The problem: a protected endpoint that keeps returning 401

Almost every real web API behind a login wants you to prove who you are before it hands back data, and in Unreal that usually means setting the HTTP request authorization header. Get the bearer token wrong, forget to Base64-encode a Basic credential, or send your API key under the header name the service doesn't expect, and the call comes back as a 401 or 403 with no useful response body to debug from.

Doing this by hand in Blueprint is fiddly. The engine's HTTP module is C++-first, so you end up promoting variables, building string maps, and concatenating 'Bearer ' onto a token while hoping the spacing is right. EasyHTTP removes that step. It is a Blueprint-friendly HTTP plugin that wraps the engine's HTTP module and ships dedicated helper builders for the common authentication schemes, so the header is constructed correctly for you.

This tutorial walks through all four auth schemes EasyHTTP supports, with the exact nodes to wire up. Everything here uses the plugin's FEasyHTTPRequestOptions struct and the 'Make Options With...' builders, which you feed into an 'Easy HTTP Request' node or one of the async request nodes.

The four auth schemes EasyHTTP supports

EasyHTTP models authentication with the EEasyHTTPAuthType enum, which has five values: None, Basic, Bearer, ApiKey, and Custom. None is the default and sends no auth header at all. The other four each correspond to a way of putting credentials on the request, and three of them have a one-shot builder node that returns a fully populated FEasyHTTPRequestOptions struct.

The three builders are 'Make Options With Bearer Token' (MakeOptionsWithBearerToken), 'Make Options With Basic Auth' (MakeOptionsWithBasicAuth), and 'Make Options With Api Key' (MakeOptionsWithApiKey). Each one starts from sensible defaults and sets the Authentication field on the options for you, so you do not have to understand the internals of the struct to get a working authenticated request.

The fifth scheme, Custom, is for cases the builders don't cover, such as an HMAC-signed header. There you build a plain options struct and add your own header by hand with 'Add Header To Options'. We'll cover that at the end. In every case the Options pin on the request node is under Advanced Display, so click the small arrow at the bottom of the node to reveal it before you connect your builder output.

Bearer token auth for JWT and OAuth

Bearer is the scheme you want for JWT access tokens and OAuth-style APIs. It produces an 'Authorization: Bearer ...' header, where the value is the token string exactly as the auth server gave it to you. This is the unreal engine http request authorization header bearer token pattern most modern REST services expect.

1. In your Blueprint graph, right-click and add the 'Make Options With Bearer Token' node.

2. Connect the access token you received from your login or OAuth flow to its Token input. Do not prepend 'Bearer ' yourself; the builder adds the scheme prefix, so you pass only the raw token.

3. Add an 'Easy HTTP Request' node (or 'Async HTTP Request' if you want separate On Success and On Failure execution pins), set the URL to your protected endpoint, and choose the Method from the dropdown.
* * *
#### Required action A
According to the EasyHTTP tutorial, what five values does the EEasyHTTPAuthType enum have?
#### Required action B
Retype the part of the EasyHTTP tutorial starting with "Bearer is the" and going on through "from the dropdown.".

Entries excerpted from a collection
* * *
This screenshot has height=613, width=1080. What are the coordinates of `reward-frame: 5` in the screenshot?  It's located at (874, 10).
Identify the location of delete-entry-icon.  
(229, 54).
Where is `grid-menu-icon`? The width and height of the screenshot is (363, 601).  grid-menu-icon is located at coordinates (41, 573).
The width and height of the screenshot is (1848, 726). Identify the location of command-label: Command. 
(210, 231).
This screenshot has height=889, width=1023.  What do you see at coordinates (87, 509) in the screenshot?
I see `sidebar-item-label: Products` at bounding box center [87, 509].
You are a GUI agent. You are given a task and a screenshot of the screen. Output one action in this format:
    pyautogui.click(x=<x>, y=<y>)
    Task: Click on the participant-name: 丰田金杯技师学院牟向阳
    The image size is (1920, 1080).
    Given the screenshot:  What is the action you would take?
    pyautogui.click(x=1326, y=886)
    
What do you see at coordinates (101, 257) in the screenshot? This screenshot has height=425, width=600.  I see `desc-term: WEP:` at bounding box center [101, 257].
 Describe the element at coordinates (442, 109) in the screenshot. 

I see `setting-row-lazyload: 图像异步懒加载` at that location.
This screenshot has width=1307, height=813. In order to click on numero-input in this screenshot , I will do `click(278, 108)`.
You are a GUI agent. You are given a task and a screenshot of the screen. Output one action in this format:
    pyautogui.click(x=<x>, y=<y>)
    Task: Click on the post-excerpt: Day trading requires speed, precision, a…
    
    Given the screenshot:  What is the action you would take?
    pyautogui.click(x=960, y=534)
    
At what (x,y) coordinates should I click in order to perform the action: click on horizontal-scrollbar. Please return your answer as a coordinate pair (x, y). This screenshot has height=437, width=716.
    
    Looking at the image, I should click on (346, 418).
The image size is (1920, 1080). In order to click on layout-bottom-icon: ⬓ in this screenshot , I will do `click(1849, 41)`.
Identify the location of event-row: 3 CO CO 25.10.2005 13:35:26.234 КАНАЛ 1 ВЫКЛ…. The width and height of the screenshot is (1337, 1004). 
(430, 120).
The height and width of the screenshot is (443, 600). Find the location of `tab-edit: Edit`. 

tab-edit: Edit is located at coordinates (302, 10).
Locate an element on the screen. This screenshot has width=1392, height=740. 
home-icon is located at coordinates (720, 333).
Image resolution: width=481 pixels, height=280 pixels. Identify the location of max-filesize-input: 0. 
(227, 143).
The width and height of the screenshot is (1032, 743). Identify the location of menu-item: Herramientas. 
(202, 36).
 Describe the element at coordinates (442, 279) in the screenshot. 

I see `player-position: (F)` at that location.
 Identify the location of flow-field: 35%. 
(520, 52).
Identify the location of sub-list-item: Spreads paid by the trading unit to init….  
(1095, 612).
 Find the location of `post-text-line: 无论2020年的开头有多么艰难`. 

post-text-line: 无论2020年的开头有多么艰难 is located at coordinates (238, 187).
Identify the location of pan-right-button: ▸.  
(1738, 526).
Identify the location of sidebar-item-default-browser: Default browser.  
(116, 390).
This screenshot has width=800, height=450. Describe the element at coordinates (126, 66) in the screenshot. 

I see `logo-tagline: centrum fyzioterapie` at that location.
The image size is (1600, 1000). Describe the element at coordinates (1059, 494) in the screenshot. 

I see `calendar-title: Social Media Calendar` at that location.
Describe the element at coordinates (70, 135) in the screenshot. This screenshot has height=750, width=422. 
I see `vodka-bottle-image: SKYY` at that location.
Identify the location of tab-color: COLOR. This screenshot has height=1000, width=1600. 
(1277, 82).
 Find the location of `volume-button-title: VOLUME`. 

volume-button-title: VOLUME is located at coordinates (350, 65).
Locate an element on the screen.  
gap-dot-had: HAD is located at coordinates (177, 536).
* * *
#### Task solution A
None, Basic, Bearer, ApiKey, and Custom.

#### Task solution B
Bearer is the scheme you want for JWT access tokens and OAuth-style APIs. It produces an 'Authorization: Bearer ...' header, where the value is the token string exactly as the auth server gave it to you. This is the unreal engine http request authorization header bearer token pattern most modern REST services expect.

1. In your Blueprint graph, right-click and add the 'Make Options With Bearer Token' node.

2. Connect the access token you received from your login or OAuth flow to its Token input. Do not prepend 'Bearer ' yourself; the builder adds the scheme prefix, so you pass only the raw token.

3. Add an 'Easy HTTP Request' node (or 'Async HTTP Request' if you want separate On Success and On Failure execution pins), set the URL to your protected endpoint, and choose the Method from the dropdown.